* **ACTION ITEM**
For the listing that follows, give again exactly the lines from the one with "This screenshot has" to the one with "Click the $3.62 current price", including both.

* **GIVEN RECORDS**
++++++++++++++++++++

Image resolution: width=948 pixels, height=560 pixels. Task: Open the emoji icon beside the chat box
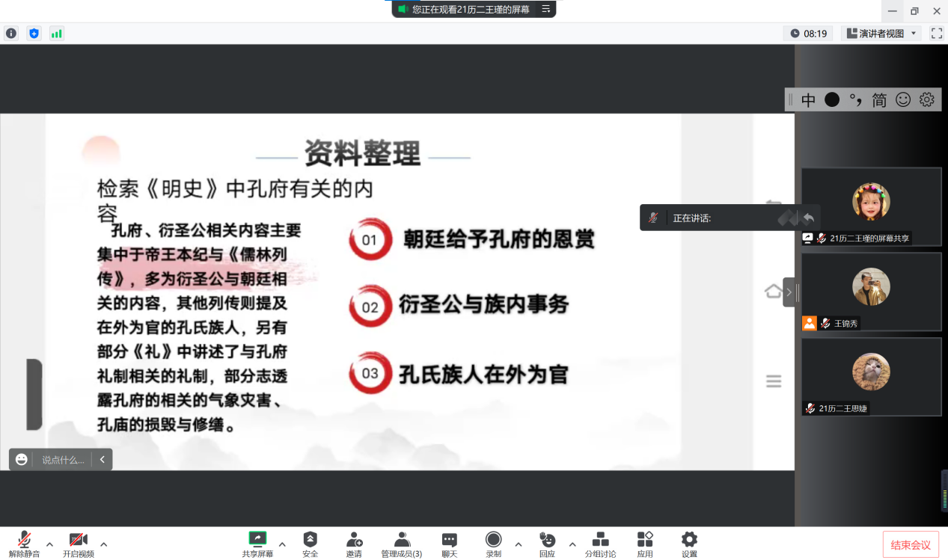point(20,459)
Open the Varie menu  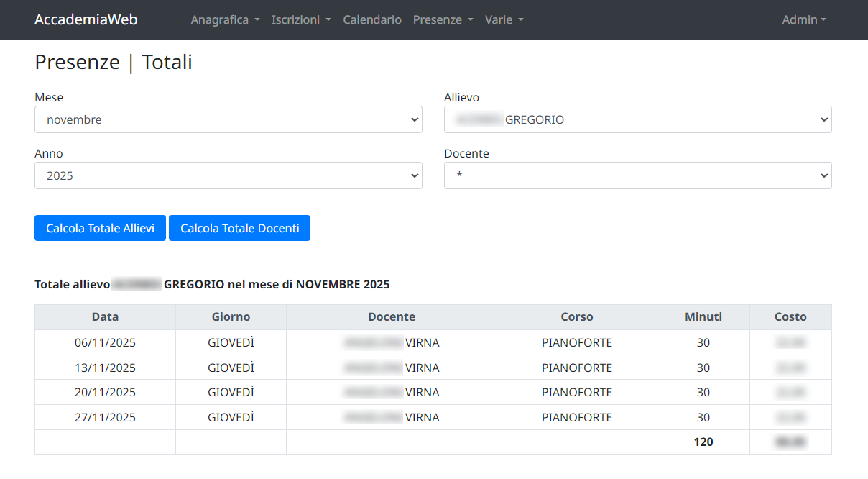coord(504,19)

++++++++++++++++++++

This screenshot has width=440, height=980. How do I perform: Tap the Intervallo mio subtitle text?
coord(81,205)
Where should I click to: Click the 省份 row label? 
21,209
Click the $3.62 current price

++++++++++++++++++++

* **YOUR SOLUTION**
This screenshot has width=440, height=980. How do I perform: Tap the Intervallo mio subtitle text?
coord(81,205)
Where should I click to: Click the 省份 row label? 
21,209
Click the $3.62 current price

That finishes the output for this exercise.